Generating visualization...
Graph saved to: output/dependency-graph.html
Report saved to: output/dependency-report.md

Interactive Graph (Conceptual):

                         ┌─────────────────────┐
                         │     PLATFORM        │
                         │   (BOTTLENECK)      │
                         │   In-Degree: 42     │
                         └─────────┬───────────┘
                                   │
     ┌──────────────┬──────────────┼──────────────┬──────────────┐
     │              │              │              │              │
     ▼              ▼              ▼              ▼              ▼
┌─────────┐   ┌─────────┐   ┌─────────┐   ┌─────────┐   ┌─────────┐
│Checkout │◄─►│ Payment │◄─►│  Cart   │   │ Orders  │   │Identity │
│         │   │         │   │         │   │         │   │(Bottlen)│
└────┬────┘   └────┬────┘   └─────────┘   └─────────┘   └─────────┘
     │              │
     └──────────────┴───► CYCLE DETECTED!
              │
              ▼
        ┌─────────┐
        │Promotions│
        │         │
        └─────────┘

3.5 Real World Outcome

After running this analysis:

Identify 2-3 circular dependencies to break
Find the 1-2 teams that are organizational bottlenecks
Propose team restructuring based on natural boundaries
Track dependency changes over time (is it getting better or worse?)

4. Solution Architecture

4.1 High-Level Design

┌─────────────────────────────────────────────────────────────────┐
│                  DEPENDENCY VISUALIZATION SYSTEM                │
└─────────────────────────────────────────────────────────────────┘
                              │
        ┌─────────────────────┼─────────────────────┐
        │                     │                     │
        ▼                     ▼                     ▼
┌───────────────┐     ┌───────────────┐     ┌───────────────┐
│  DATA SOURCES │     │  GRAPH BUILD  │     │  ANALYSIS     │
│               │     │               │     │               │
│ - Jaeger      │────►│ - NetworkX    │────►│ - Cycles      │
│ - Zipkin      │     │ - Team map    │     │ - Centrality  │
│ - Code scan   │     │ - Aggregation │     │ - Clusters    │
│ - Manual      │     │               │     │               │
└───────────────┘     └───────────────┘     └───────────────┘
                              │                     │
                              ▼                     ▼
                    ┌─────────────────────────────────────────┐
                    │              VISUALIZATION              │
                    │                                         │
                    │  - D3.js / Cytoscape.js                │
                    │  - Interactive zoom/filter              │
                    │  - Color-coded by risk                 │
                    └─────────────────────────────────────────┘

4.2 Key Components

Data Extractors: Plugins for different data sources
Service-to-Team Mapper: Links services to owning teams
Graph Builder: NetworkX-based graph construction
Analyzer: Graph algorithms for metrics
Visualizer: Interactive HTML/JavaScript output
Reporter: Markdown report generator

4.3 Data Structures

# models.py
from dataclasses import dataclass
from typing import List, Set

@dataclass
class Service:
    id: str
    name: str
    owner_team: str
    tier: int  # 1=critical, 2=important, 3=normal

@dataclass
class Dependency:
    source_service: str
    target_service: str
    call_count: int  # From tracing
    dependency_type: str  # runtime, build, data

@dataclass
class TeamDependency:
    source_team: str
    target_team: str
    services_involved: List[tuple]  # [(src_svc, tgt_svc), ...]
    total_calls: int
    is_bidirectional: bool

@dataclass
class AnalysisResult:
    teams: List[str]
    dependencies: List[TeamDependency]
    cycles: List[List[str]]  # Each cycle is list of teams
    bottlenecks: List[tuple]  # [(team, in_degree), ...]
    clusters: List[Set[str]]  # Groups of highly connected teams

# service-to-team.yaml
services:
  checkout-api:
    team: team-checkout
    tier: 1
  payment-gateway:
    team: team-payments
    tier: 1
  inventory-service:
    team: team-inventory
    tier: 2

4.4 Algorithm Overview

import networkx as nx
from collections import defaultdict

def build_team_graph(services: dict, dependencies: List[Dependency]) -> nx.DiGraph:
    G = nx.DiGraph()

WORK INSTRUCTIONS:
1. In the dependency visualization write-up, what does a tier value of 1 mean for a service?
2. Write the next part of the dependency visualization write-up, continuing its code after the last line shown.

MATERIAL SHOWN:
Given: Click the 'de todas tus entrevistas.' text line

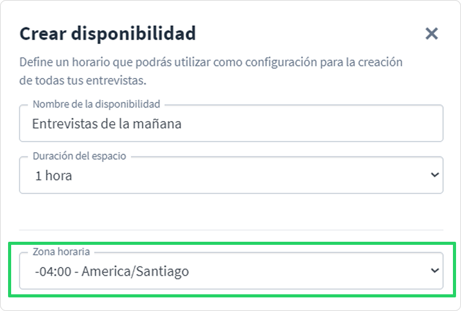Looking at the screenshot, I should pyautogui.click(x=82, y=80).
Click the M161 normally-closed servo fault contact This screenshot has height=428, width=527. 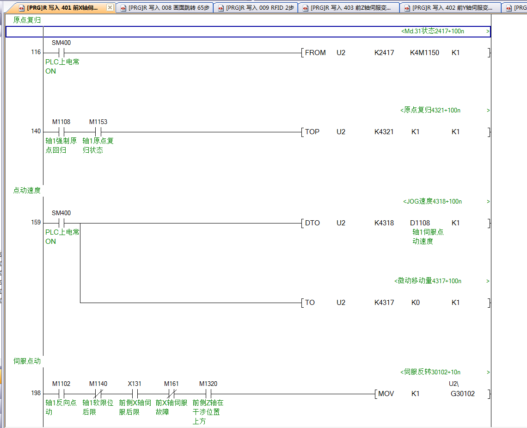coord(171,394)
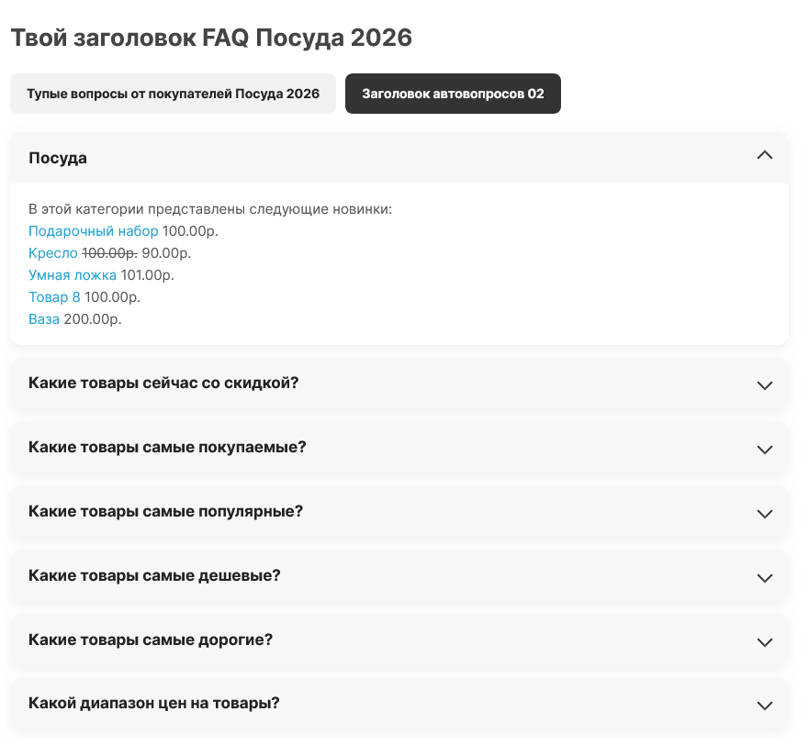Click the 'Твой заголовок FAQ Посуда 2026' heading

coord(211,39)
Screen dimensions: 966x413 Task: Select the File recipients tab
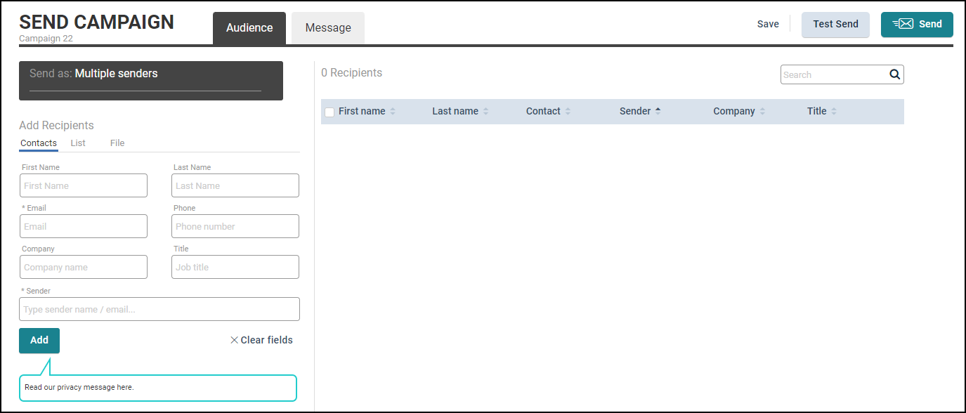pos(117,143)
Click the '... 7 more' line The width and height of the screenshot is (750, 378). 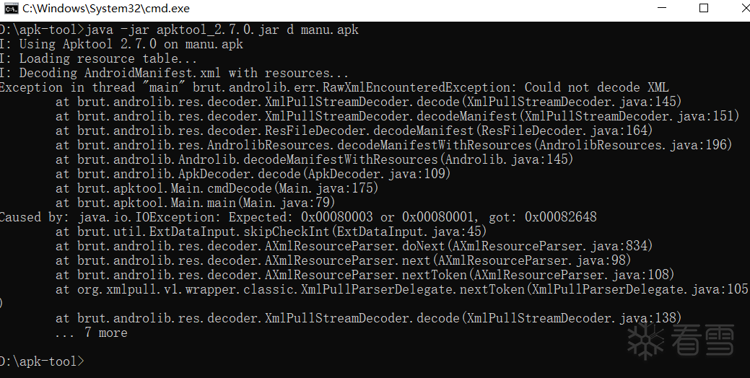(91, 333)
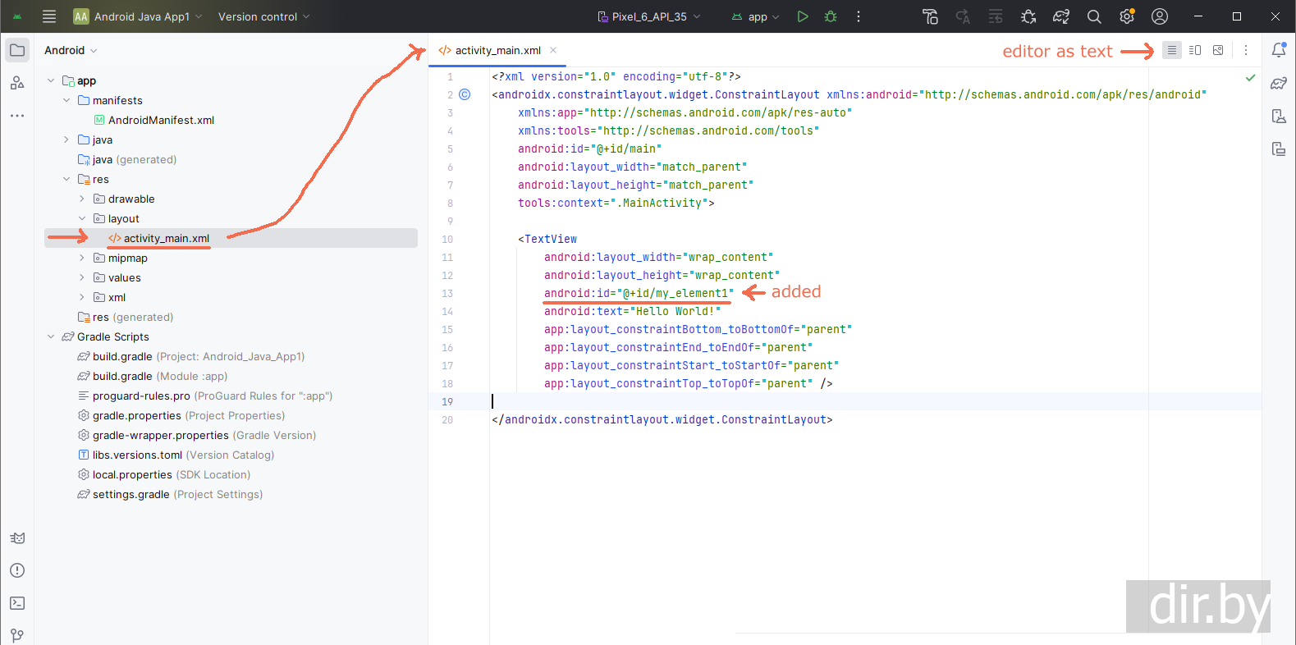Switch editor to Design view mode
Image resolution: width=1296 pixels, height=645 pixels.
pyautogui.click(x=1218, y=50)
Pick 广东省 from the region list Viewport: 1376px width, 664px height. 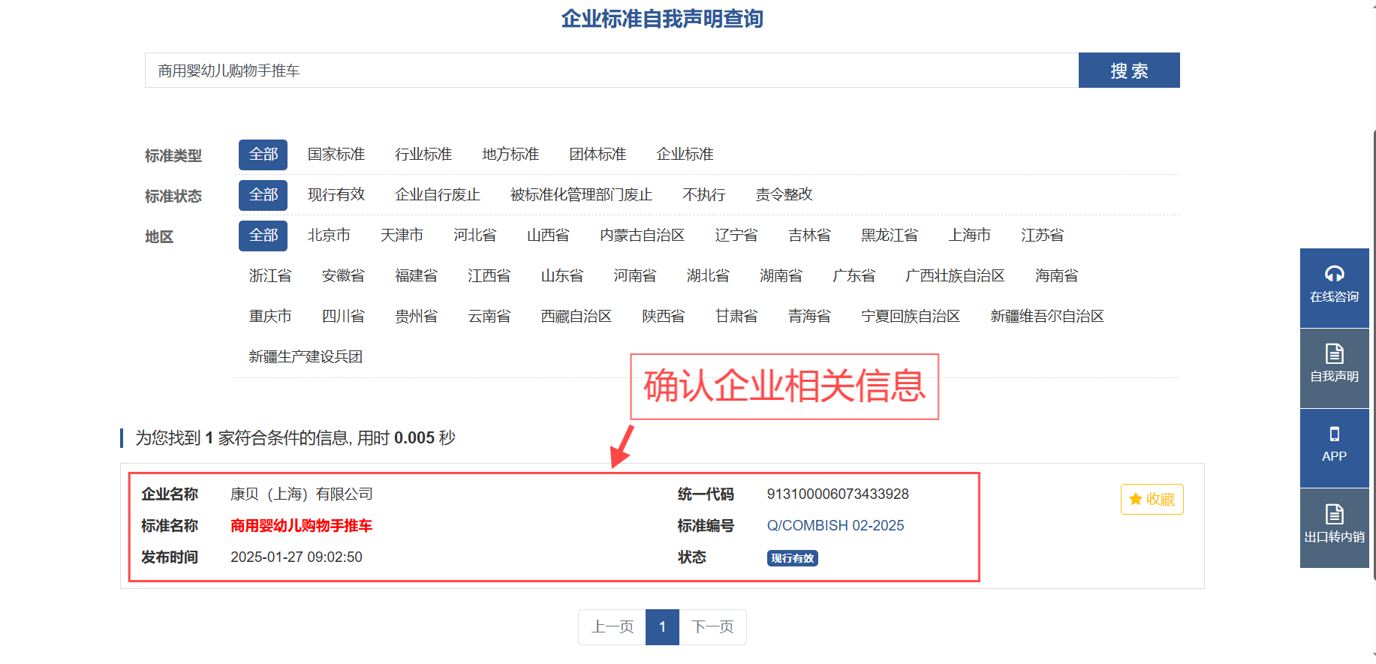tap(854, 276)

EXERCISE RESPONSES:
1. Critical

2.
    # Add all teams as nodes
    teams = set(s['team'] for s in services.values())
    G.add_nodes_from(teams)

    # Aggregate service deps to team deps
    team_edges = defaultdict(lambda: {'count': 0, 'services': []})

    for dep in dependencies:
        src_team = services[dep.source_service]['team']
        tgt_team = services[dep.target_service]['team']

        if src_team != tgt_team:  # Skip intra-team
            key = (src_team, tgt_team)
            team_edges[key]['count'] += dep.call_count
            team_edges[key]['services'].append(
                (dep.source_service, dep.target_service)
            )

    # Add edges
    for (src, tgt), data in team_edges.items():
        G.add_edge(src, tgt, weight=data['count'], services=data['services'])

    return G

def find_cycles(G: nx.DiGraph) -> List[List[str]]:
    return list(nx.simple_cycles(G))

def find_bottlenecks(G: nx.DiGraph, threshold: int = 10) -> List[tuple]:
    in_degrees = [(node, G.in_degree(node)) for node in G.nodes()]
    bottlenecks = [(n, d) for n, d in in_degrees if d > threshold]
    return sorted(bottlenecks, key=lambda x: -x[1])

def find_clusters(G: nx.DiGraph) -> List[Set[str]]:
    # Convert to undirected for community detection
    G_undirected = G.to_undirected()
    from networkx.algorithms.community import louvain_communities
    return list(louvain_communities(G_undirected))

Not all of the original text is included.